Resume the passage below on New Zealand's Fourth National Government, starting right after its last sentence.

* Text section:
↓
The Fourth National Government said that if emissions were not stabilised at 1990 levels by the year 2000, a low-level carbon charge would be introduced in December 1997.

By 1996, the National Government had established a new target for the reduction of greenhouse gases. This was to have either no increase in 2000 net emissions of carbon dioxide from 1990 volumes or a 20% reduction if it was cost-effective and had no impact on trade.

On 22 May 1998, the National Government signed the Kyoto Protocol to the UNFCCC. As an Annex B party, the National Government agreed to commit to a target of limiting greenhouse gas emissions for the five-year 2008–2012 commitment period (CP1) to five times the 1990 volume. New Zealand may have met this target by either reducing emissions or by obtaining carbon credits from the international market or from domestic carbon sinks.

==Formation==

Jim Bolger, leader of the National Party since 1986, led the party to a landslide victory in the 1990 general election, winning nearly half the popular vote and more than two-thirds of the seats in parliament—the biggest majority government in New Zealand history. However, the result can be seen more as a rejection of the fourth Labour government than an endorsement of National. The Labour government had enacted sweeping economic and social reforms but the extent of these had split the party, causing serious public conflict between senior government members, and two leadership changes in a year and a half. This combined with a widespread feeling that the reforms had gone far enough to ensure a change of government. Having rejected reformist Labour, and having been led to believe that National would not follow in its footsteps, many voters were extremely angry when the new government went on to make further reforms along the same lines.

==1993 election==

Amid growing voter dissatisfaction with both major parties and the first past the post electoral system, the 1993 election was held alongside a referendum on New Zealand's electoral system. The election saw National return to power with a one-seat majority, winning 50 seats, but only 35% of the popular vote, while Labour won 34.7% of the popular vote and 45 seats. Alliance and New Zealand First, led by former Labour and National MPs respectively, gained 18.2% and 8.4% of the popular vote, but only two seats each. As a consequence of the referendum, New Zealand adopted the Mixed Member Proportional electoral system which would come into effect at the following election.
↑
* Supplied entries:
↓
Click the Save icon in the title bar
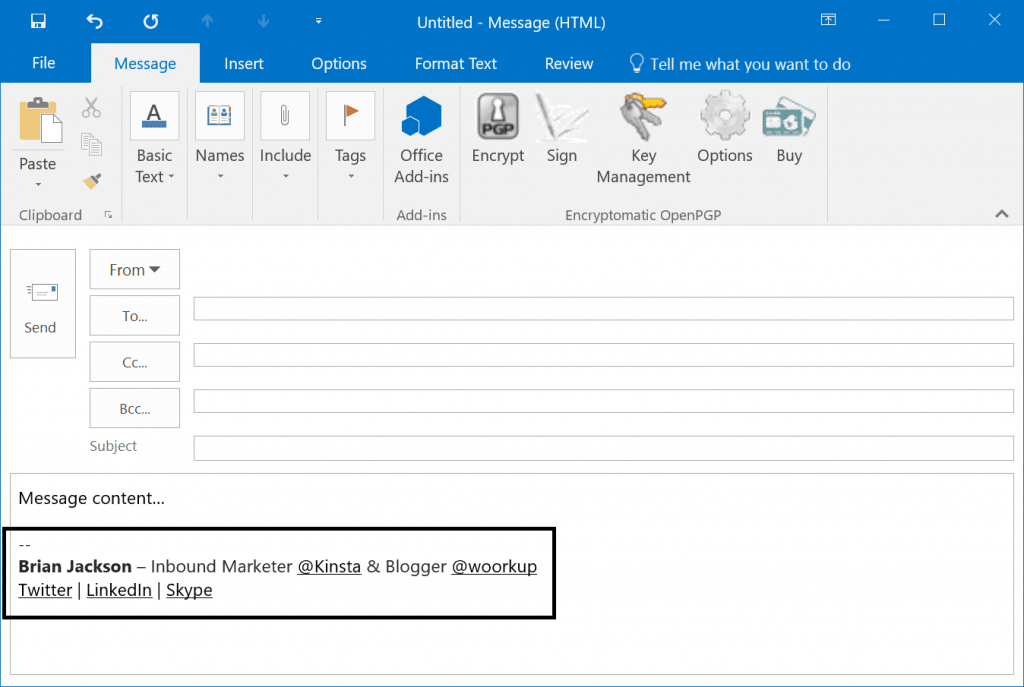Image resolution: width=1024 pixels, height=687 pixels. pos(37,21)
↑
↓
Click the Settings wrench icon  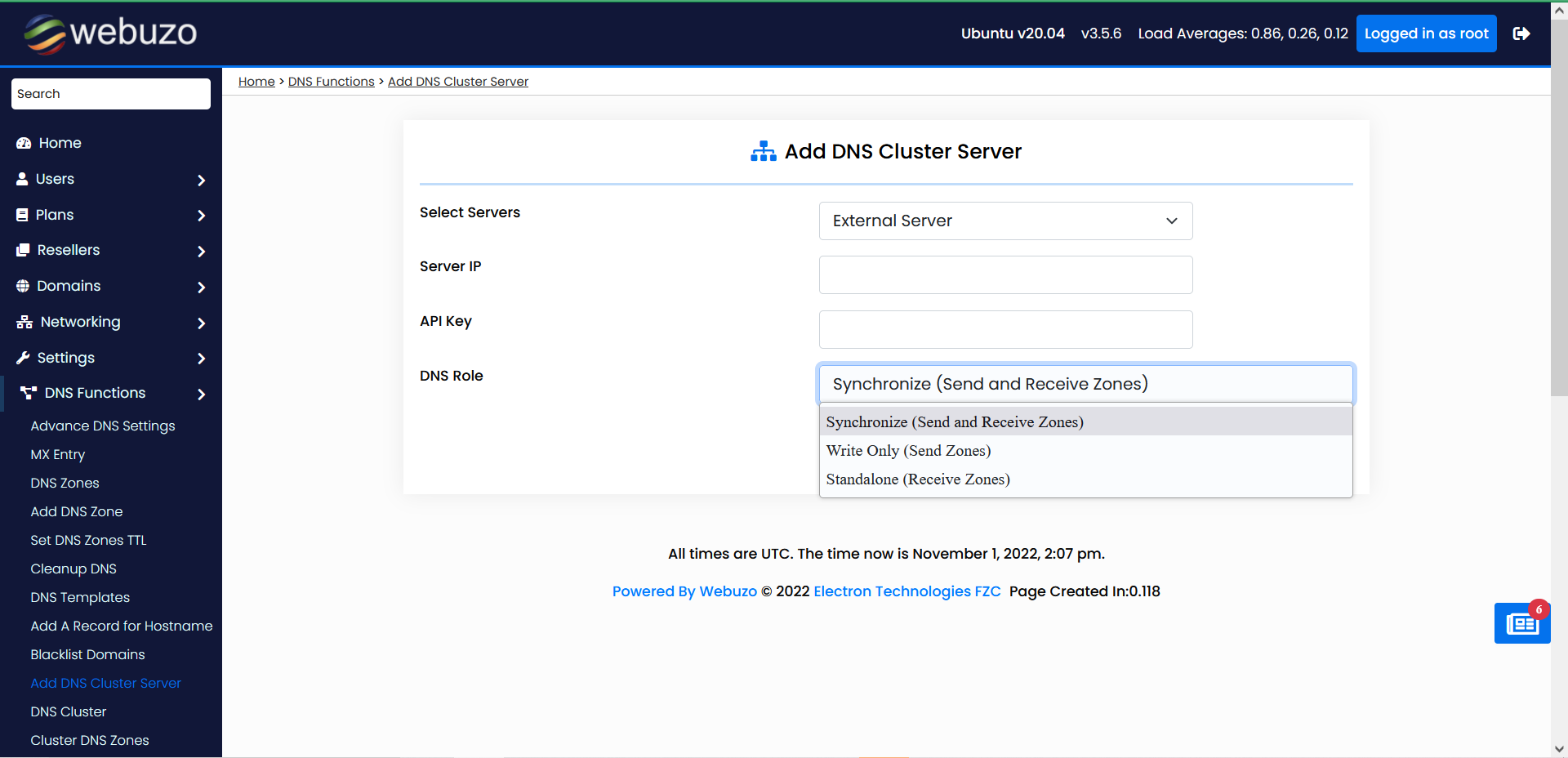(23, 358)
↑
* Reply to the exercise:
=== Second term government arrangements ===

National's slim majority and the large number of defections from both major parties saw five different governing arrangements between 1993 and 1996. After convincing former Labour minister Peter Tapsell to take the non-voting Speaker's position, National was able to govern alone until Ross Meurant left to form a new Right of Centre party (later the New Zealand Conservative Party). Right of Centre entered a coalition with National on 11 September 1994. On 8 June 1995, National MP Trevor Rogers joined the Conservatives. The coalition was briefly supported by Peter Dunne, who had left Labour to form the Future New Zealand party.

On 9 May 1995, Graeme Lee left National to form the Christian Democrat Party, but his confidence and supply kept the coalition in power as a 49-seat minority government. The coalition's seats were further reduced to 45 when a group of MPs, including Peter Dunne and defectors from Labour and National, formed the United Party on 28 June 1995. However, United's support kept the coalition in power.

The coalition collapsed in September 1995 when Ross Meurant was sacked by Jim Bolger for accepting a directorship of Prok bank, a Russian-owned bank in Vanuatu. Right of Centre continued to support National, who governed alone on 43 seats. National sought a coalition with United, which resulted in Peter Dunne becoming Minister of Revenue and Minister of Internal Affairs on 28 February 1996. With the additional support of Graeme Lee, this new coalition governed with a one-seat majority. However, the majority was lost when Peter McCardle and Michael Laws defected from National to New Zealand First in April 1996. Laws later resigned from parliament due to the Antoinette Beck affair. To avoid the need for a by-election in Laws' Hawkes Bay electorate, Jim Bolger called for a general election slightly earlier than expected.

Governmental arrangements during the 44th Parliament
Period: Government (coalition); Confidence and supply
1993–1994: National
1994: Right of Centre
1994–1995: Future New Zealand
1995: United NZ; Christian Democrat
1995–1996: United NZ; Christian Democrat; Conservative; Independent

==1996 election==

This was New Zealand's first election under the Mixed Member Proportional (MMP) electoral system. Though National won the most seats, they lacked a majority. Potential coalitions with United and ACT lacked the numbers needed to form a government. Other natural partners, such as the Christian Coalition and the Conservative Party, failed to win any seats. This made New Zealand First, with 17 seats, the 'kingmaker'. The election was held on 12 October 1996 however the government was not formed until 10 December.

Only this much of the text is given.